With such a pattern we can build up a hierarchy of templates that have corresponding run-time types. We can use introspection by having things like IsImmutable, etc. Very oop like, but with static constructs. On top of these we can build stacks(just a MutableArray), a queue(a MutableArray with Enqueue and Dequeue), a circular queue(a fixed array(length can't change)), and their immutable variants.

Now the cool thing about this, I think, is that we can do stuff like:

global ImmutableArray!int Data;


MutableArray!int DataCopy = Data.Copy; // Creates a mutable copy of Data.
... Do work with DataCopy ...
Data.Replace(DataCopy); // Makes a copy of DataCopy.

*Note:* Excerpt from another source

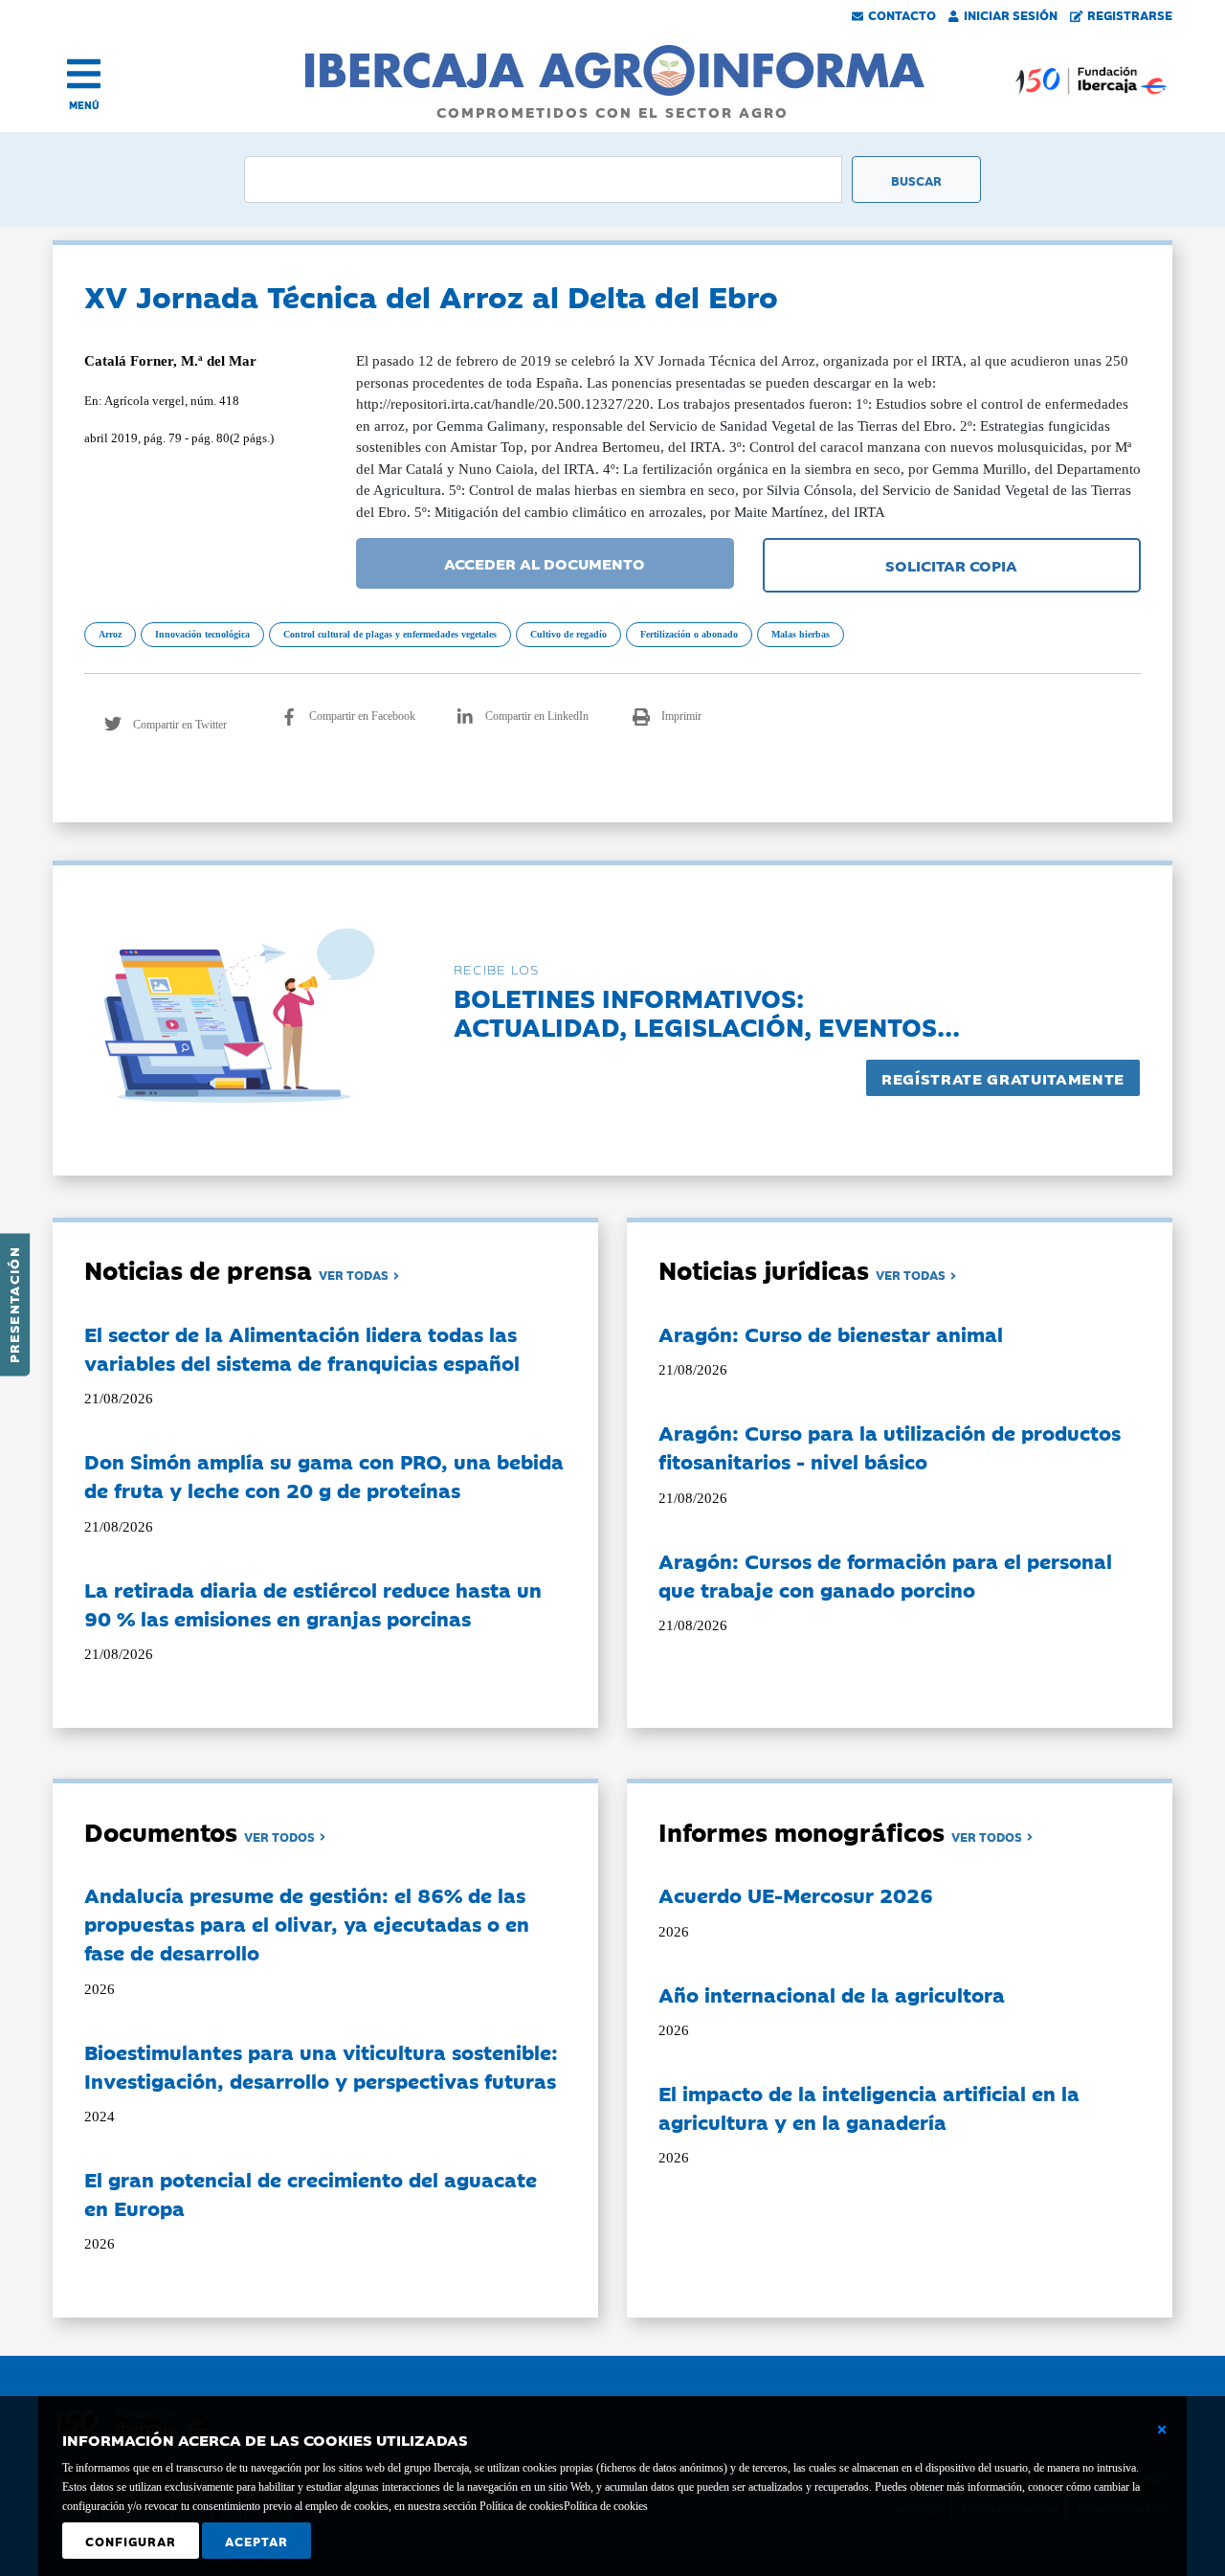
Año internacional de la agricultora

Note that Data is immutable and doesn't even have functionality that mutate the Data. So we know that we never mutate Data(this is checked at compile time). Immutable data always has it's own copy. The difference is that this is a weaker form of standard immutability. It allows us to logically separate code that mutates something with the code that doesn't. We can reduce overhead of allocating relatively simply:

void foo()
{
    MutableArray!int Data;
    scope(Exit) Data.Reuse();
}

Reuse can simply mark the memory reusable rather then freeing it. This memory can then be reused the next time foo is called(or possibly use the stack for memory). Utilities could find optimal uses for typical program behavior. e.g., foo uses on average 500 bytes for Data. Hence allocate the capacity for Data to 500 bytes.

While compiler support would make this shine, I think the main benefit is that one doesn't keeps mutable functionality with mutable data and immutable functionality with immutable data. The more a program works with immutable the safer it gets. It's leaving the little dropping of mutable data around that create the hard to find bugs. It makes it easier to reason about code(compiler or tool support can make it even better). Basically all the benefits of immutability as that is all it is but with a bit more type logic than the keyword.

e.g., If you use intelligent and mark something immutable, You'll still have "access" visually to all the mutable functionality. If you don't use intelligent, you'll get a compile time error higher up the stream that is more meaningful(basically trying to access a member that doesn't exist in the type).